Der ungarische Ministerpräsident Viktor Orbán hat aus Anlass seiner kürzlichen Berlin-Visite der „Budapester Zeitung“, einem unserer Kooperationspartner, ein außergewöhnliches, mehr als einstündiges Exklusiv-Interview gegeben.

Im ersten Teil des Interviews ging es um die deutsch-ungarischen Beziehungen.

Im zweiten Teil um Geopolitik und den Ukraine-Krieg.

Im dritten Teil wird es um EU-Gelder und die Bedeutung von Büchern gehen.

Hier das Interview 3. Teil mit dem Chefredakteur der „Budapester Zeitung“ Jan Mainka.

Viktor Orbán im Gespräch mit BZ-Herausgeber Jan Mainka

GEOPOLITIK – UKRAINE-KONFLIKT – UNGARN UND DIE EU

 

Wie kann der Ukraine-Krieg beendet werden?

„Gefahr einer Eskalation“

Zunächst einmal möchte ich klarstellen, dass Russland mit Gewalt und unter Missachtung des Völkerrechts den Status Quo in der Ukraine verändern will. Die Ukrainer verteidigen sich dagegen, sie verteidigen ihr Land und dessen Souveränität. Es steht außer Zweifel, dass Europa auch aus moralischen Überlegungen heraus auf der Seite der Ukrainer steht. Schließlich halten wir die Souveränität und Unabhängigkeit der Ukraine für wichtig.

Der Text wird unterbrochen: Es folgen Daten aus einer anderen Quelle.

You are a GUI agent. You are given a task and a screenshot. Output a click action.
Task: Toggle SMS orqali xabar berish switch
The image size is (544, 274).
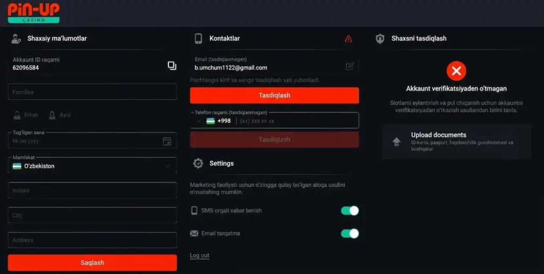click(350, 211)

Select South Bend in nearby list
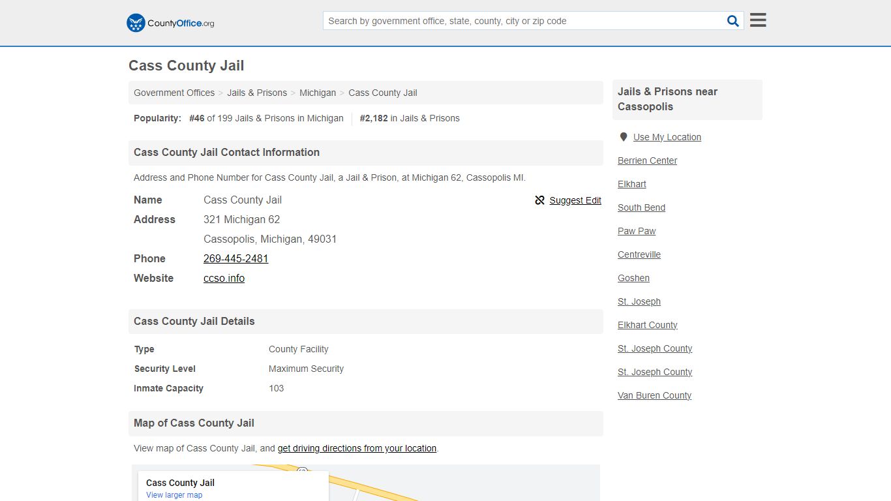tap(641, 207)
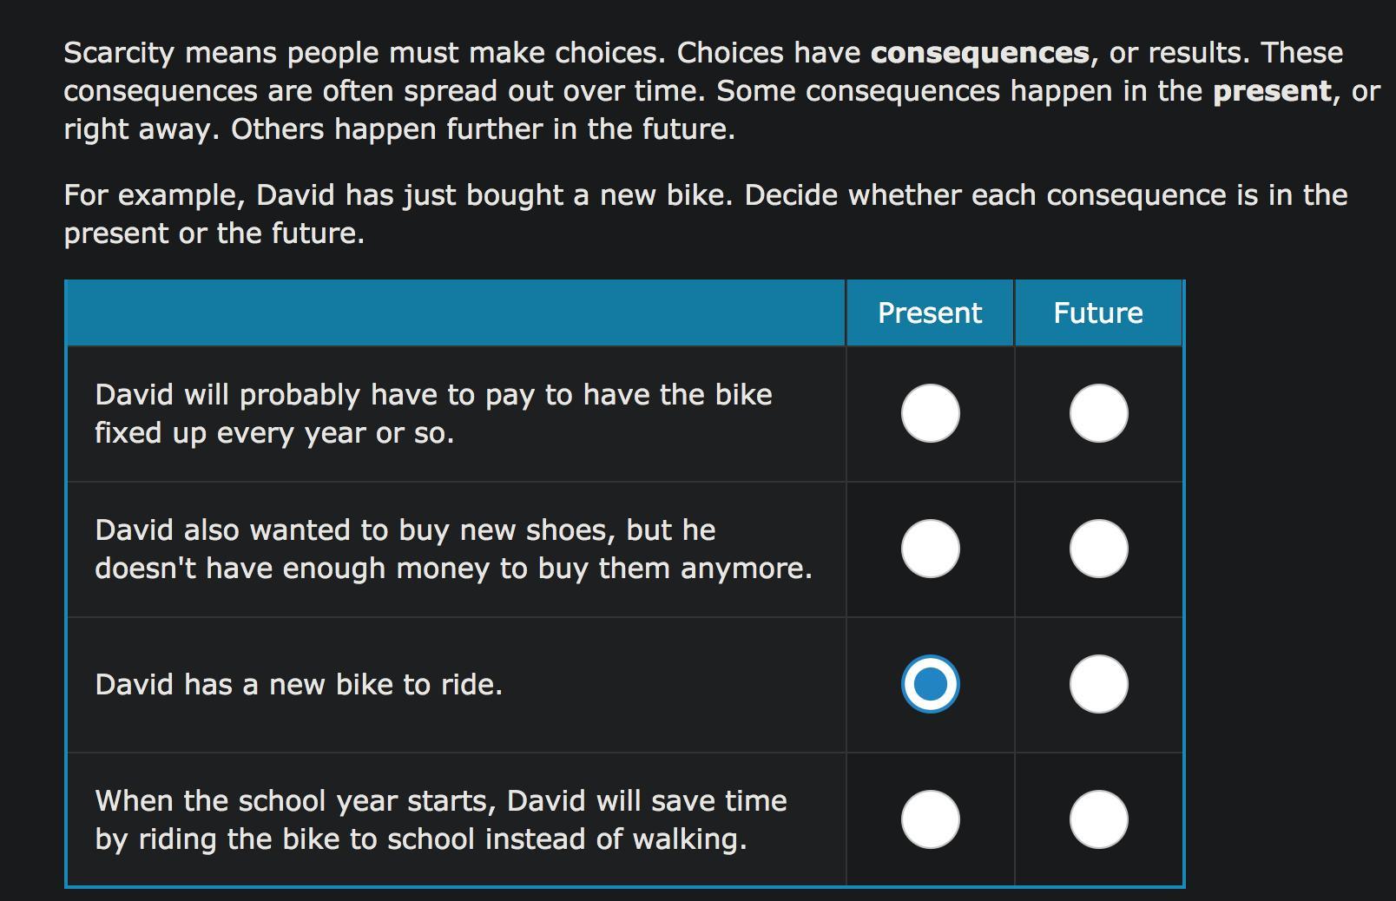1396x901 pixels.
Task: Click 'Others happen further in the future' sentence
Action: click(x=483, y=129)
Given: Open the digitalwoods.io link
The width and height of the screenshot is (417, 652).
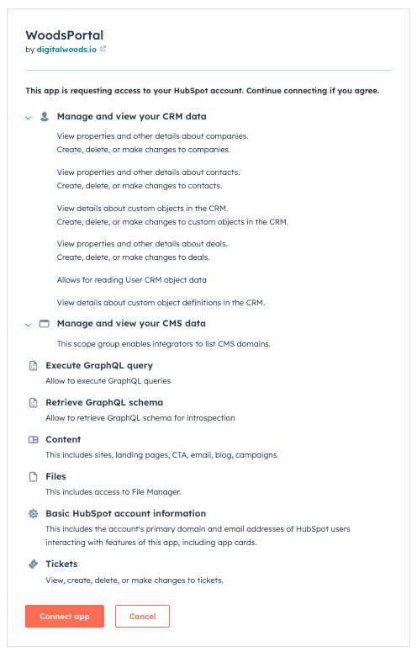Looking at the screenshot, I should [66, 49].
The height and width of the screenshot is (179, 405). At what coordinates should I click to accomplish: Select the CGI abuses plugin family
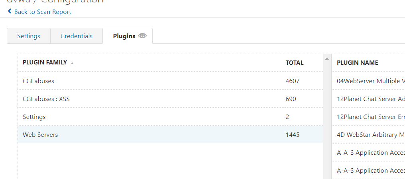(x=170, y=81)
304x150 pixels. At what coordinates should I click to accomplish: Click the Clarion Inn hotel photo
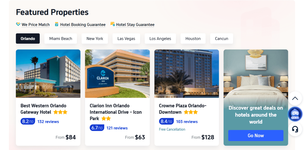(x=117, y=74)
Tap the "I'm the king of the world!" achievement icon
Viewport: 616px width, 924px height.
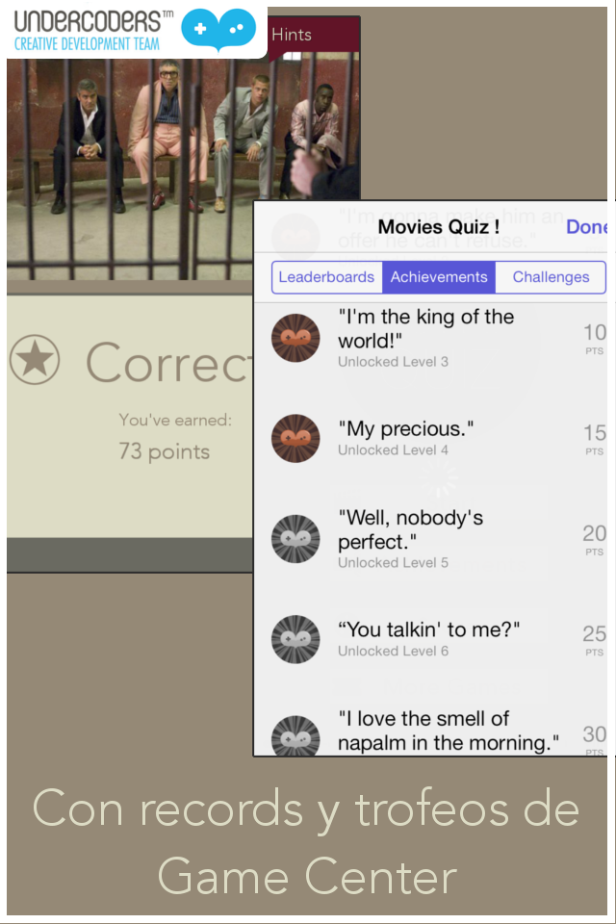click(295, 338)
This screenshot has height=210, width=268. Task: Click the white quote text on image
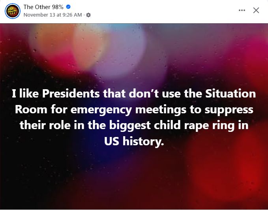click(134, 118)
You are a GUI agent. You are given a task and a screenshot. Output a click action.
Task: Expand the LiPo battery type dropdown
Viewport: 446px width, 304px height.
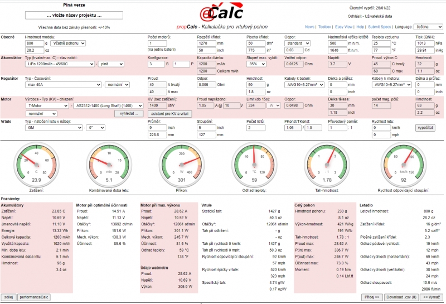point(60,64)
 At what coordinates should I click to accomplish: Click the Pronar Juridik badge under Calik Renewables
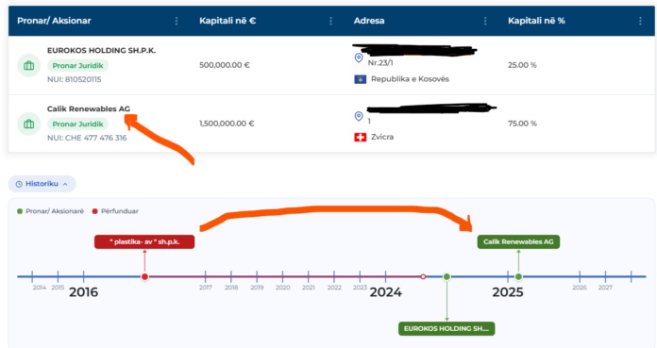click(x=78, y=124)
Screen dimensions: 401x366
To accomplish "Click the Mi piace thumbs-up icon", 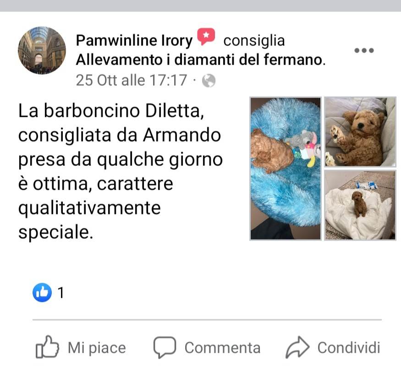I will click(x=47, y=347).
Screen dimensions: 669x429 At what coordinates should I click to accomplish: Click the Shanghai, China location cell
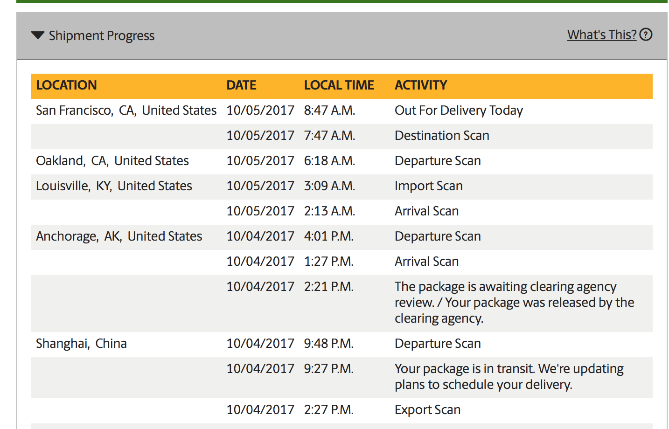pyautogui.click(x=81, y=344)
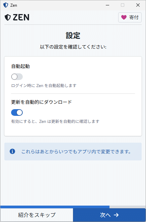Click the ZEN shield logo in header
This screenshot has width=146, height=222.
(8, 17)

Es geht hier aber nicht nur um eine moralische Frage. Es ist auch ein Interesse von Europa, dass es ein Gebiet zwischen Europa und Russland gibt, das beide Interessengebiete voneinander trennt. Aus Sicherheitsaspekten ist das heute notwendig, auch mit Blick darauf, dass Europa keine eigene gemeinsame Armee und Militärkraft geschaffen hat. Hinsichtlich der Ziele gibt es keinen großen Unterschied zwischen den europäischen Ländern. Es ist ein gemeinsames Interesse, dass Russland für den Kontinent keine Gefahr darstellt. Dazu trägt bei, dass es zwischen der Ostgrenze der EU und Russland eine souveräne Ukraine gibt. Diskussionen gibt es heute jedoch diesbezüglich, mit welchen Mitteln man das erreichen kann, jetzt, nachdem Russland den Krieg begonnen hat.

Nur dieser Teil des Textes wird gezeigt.